━━━ Task data

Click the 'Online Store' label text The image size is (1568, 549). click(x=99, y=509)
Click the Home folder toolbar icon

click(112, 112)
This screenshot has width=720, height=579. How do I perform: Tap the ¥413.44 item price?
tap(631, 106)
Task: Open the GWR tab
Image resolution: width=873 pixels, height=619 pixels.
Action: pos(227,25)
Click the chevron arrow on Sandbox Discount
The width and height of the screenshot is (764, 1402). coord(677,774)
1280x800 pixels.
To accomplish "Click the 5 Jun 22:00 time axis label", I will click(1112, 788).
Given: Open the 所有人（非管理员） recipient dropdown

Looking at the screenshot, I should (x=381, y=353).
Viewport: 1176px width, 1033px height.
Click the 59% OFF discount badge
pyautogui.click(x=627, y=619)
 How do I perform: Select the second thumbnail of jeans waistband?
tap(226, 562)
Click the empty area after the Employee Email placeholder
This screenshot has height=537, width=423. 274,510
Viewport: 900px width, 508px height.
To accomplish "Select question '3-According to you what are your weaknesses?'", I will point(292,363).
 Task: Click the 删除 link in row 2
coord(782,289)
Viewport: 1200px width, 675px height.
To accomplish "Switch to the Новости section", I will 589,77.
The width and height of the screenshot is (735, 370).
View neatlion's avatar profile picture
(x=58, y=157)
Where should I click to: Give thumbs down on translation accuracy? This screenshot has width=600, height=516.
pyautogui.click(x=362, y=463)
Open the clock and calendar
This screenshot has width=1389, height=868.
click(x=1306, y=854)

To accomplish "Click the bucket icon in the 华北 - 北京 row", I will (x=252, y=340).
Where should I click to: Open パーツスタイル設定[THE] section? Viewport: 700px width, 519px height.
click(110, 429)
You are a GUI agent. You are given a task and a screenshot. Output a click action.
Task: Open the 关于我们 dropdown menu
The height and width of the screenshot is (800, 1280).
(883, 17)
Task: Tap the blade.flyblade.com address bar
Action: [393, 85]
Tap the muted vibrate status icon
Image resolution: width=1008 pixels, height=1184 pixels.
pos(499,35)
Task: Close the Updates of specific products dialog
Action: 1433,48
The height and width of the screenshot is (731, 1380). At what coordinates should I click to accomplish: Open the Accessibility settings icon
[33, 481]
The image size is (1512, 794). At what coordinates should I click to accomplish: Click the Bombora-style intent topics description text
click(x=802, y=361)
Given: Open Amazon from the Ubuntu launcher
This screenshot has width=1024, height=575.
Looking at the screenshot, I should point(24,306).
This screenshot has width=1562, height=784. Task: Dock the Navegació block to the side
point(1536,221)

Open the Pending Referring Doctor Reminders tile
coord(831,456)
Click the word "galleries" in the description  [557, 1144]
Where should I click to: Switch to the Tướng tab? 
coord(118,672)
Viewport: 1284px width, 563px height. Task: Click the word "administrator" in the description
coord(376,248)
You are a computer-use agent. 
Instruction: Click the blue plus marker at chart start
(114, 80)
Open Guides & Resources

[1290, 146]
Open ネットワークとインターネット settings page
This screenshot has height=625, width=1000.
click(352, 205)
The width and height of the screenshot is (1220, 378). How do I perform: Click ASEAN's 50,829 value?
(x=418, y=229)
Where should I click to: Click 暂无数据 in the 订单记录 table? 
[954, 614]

━━━━━━

Return only the lines between the one holding "Viewport: 900px width, 508px height." and the one holding "The width and height of the screenshot is (735, 370).", inclusive, exactly as they appear above.

§ **Result of the task**:
Viewport: 900px width, 508px height.
To accomplish "Select question '3-According to you what are your weaknesses?'", I will point(292,363).
 Task: Click the 删除 link in row 2
coord(782,289)
Viewport: 1200px width, 675px height.
To accomplish "Switch to the Новости section", I will 589,77.
The width and height of the screenshot is (735, 370).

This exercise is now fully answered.